What happened next was more revealing. The Fed’s March 2026 Summary of Economic Projections showed that the median forecast among FOMC participants includes zero additional rate cuts through the end of 2026. The so-called dot plot, which maps each policymaker’s rate expectations, clustered tightly around the current level.
That projection is not a binding commitment. The Fed can pivot if inflation reaccelerates or the labor market weakens sharply. But the signal to banks is unambiguous: there is no reason to start lowering deposit rates preemptively. For savers, the takeaway is that a 4.10% APY reflects where the central bank expects policy to remain, not a short-lived promotional offer that will vanish next quarter.
Why the gap between average and top rates is so wide
Nearly four full percentage points separate what most Americans earn on their savings from what the best accounts pay. The reason is structural, not mysterious.
Large brick-and-mortar banks hold enormous, sticky deposit bases. Customers who have direct deposit, bill pay, and a checking account at the same institution rarely shop around, so these banks face little competitive pressure to raise savings rates. Several of the largest national banks pay well below 1% APY on standard savings accounts, even in the current rate environment.
Online banks operate on a different model. Without branch networks and their associated overhead, digital-first institutions compete almost entirely on rate. The trade-off is real but narrow: you give up in-person branch access. In return, you earn roughly ten times more interest on the same FDIC-insured deposit.
That last point matters. Every one of these accounts carries federal deposit insurance up to $250,000 per depositor, per institution, the same protection you get at any national bank. The safety profile is identical. Only the yield is different.
What to check before you move your money
A 4.10% APY is among the most competitive rates available right now, but the specific number can shift by a few basis points from week to week. Online banks adjust rates without advance notice, and some offers come with conditions that are easy to miss. Before opening an account, verify the current posted APY directly on the bank’s website and read the fine print.
A few questions worth answering before you transfer funds:
- Is the account FDIC-insured? Stick with institutions that carry federal deposit insurance. This is non-negotiable.
- Are there minimum balance requirements? Some accounts require $1,000 or more to earn the advertised APY. Others have no minimum at all.
- How quickly can you access your money? Most high-yield savings accounts allow transfers to an external bank within one to three business days. If you need same-day liquidity, confirm the bank’s transfer and withdrawal policies before you commit.
- Is the rate introductory? A handful of banks offer a higher rate for the first few months, then drop it. Look for accounts where the ongoing rate, not just the teaser, is competitive.

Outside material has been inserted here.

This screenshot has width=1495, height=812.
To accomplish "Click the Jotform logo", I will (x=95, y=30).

- What are the tax implications? Interest earned in a savings account is taxed as ordinary income. On a $25,000 balance earning 4.10%, that is roughly $1,025 in interest, which will show up on a 1099-INT. Factor that into your planning, especially if you are in a higher tax bracket.
What sitting still actually costs you
On a $25,000 balance, the difference between 0.39% and 4.10% works out to about $928 per year in forgone interest. Over two years of a stable-rate environment, that gap approaches $1,900. These are not projections built on optimistic assumptions. They are arithmetic based on rates the FDIC and the Fed’s own data confirm are available and expected to persist.

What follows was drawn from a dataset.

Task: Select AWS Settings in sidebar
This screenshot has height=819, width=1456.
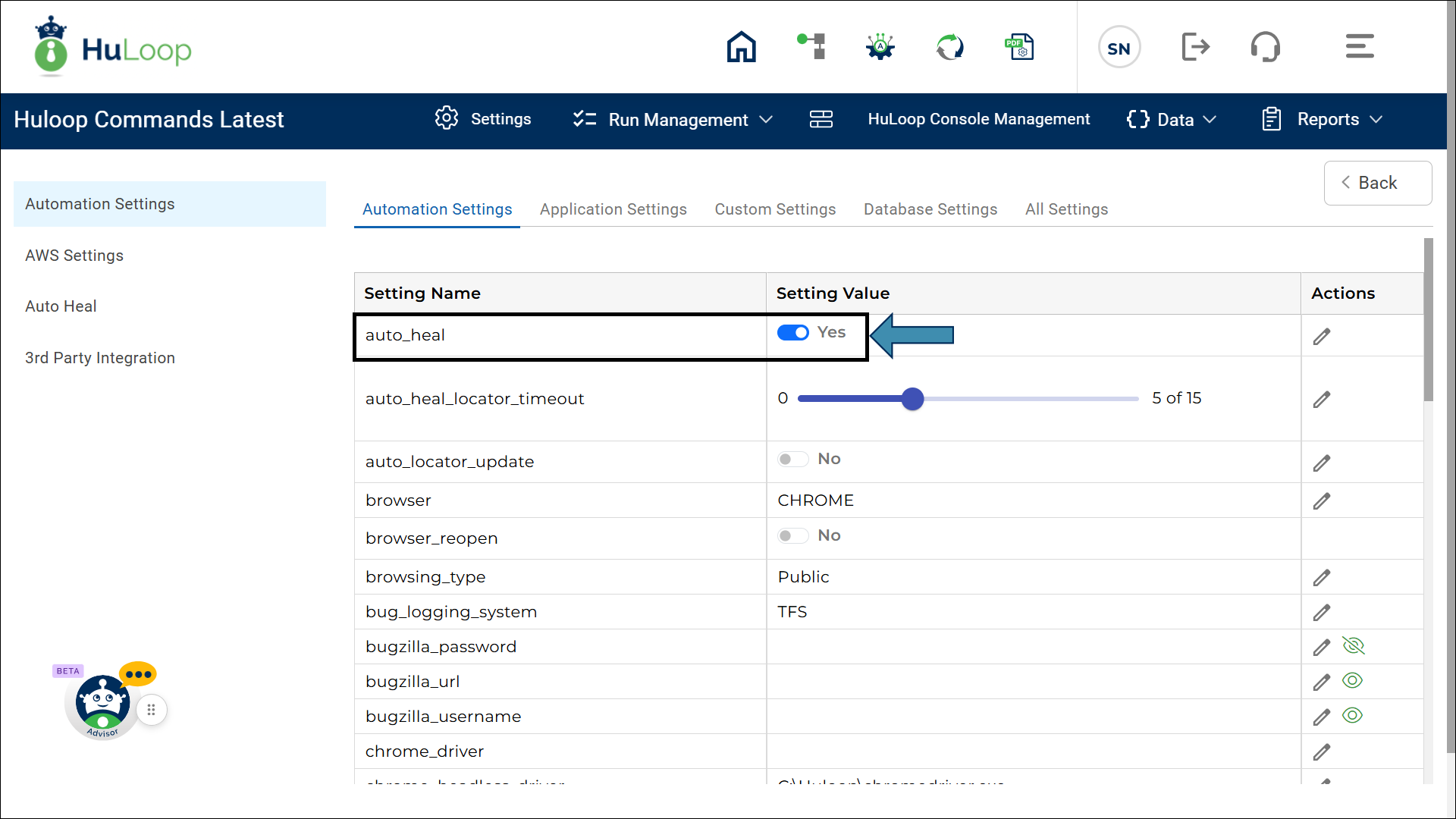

The broader fixed-income landscape reinforces the picture. Treasury yields have traded in a range consistent with the Fed’s policy stance through the first half of 2026, and nothing in recent economic data suggests a sudden shift that would force deposit rates lower. If anything, competition among online banks for deposits has kept top-tier APYs firm even as some mid-tier players have trimmed rates by 10 to 15 basis points.
None of this means you need to chase every last basis point or overhaul your finances around a single account. But the spread between what most Americans earn on idle cash and what they could earn is wide, well-documented, and, based on everything the Fed has communicated, durable. Moving money from a 0.39% account to a high-yield alternative near 4.10% captures the vast majority of that upside while keeping your funds liquid and federally insured. The Fed’s own forecast says the window is not closing. The only question is how long you are willing to leave money on the table.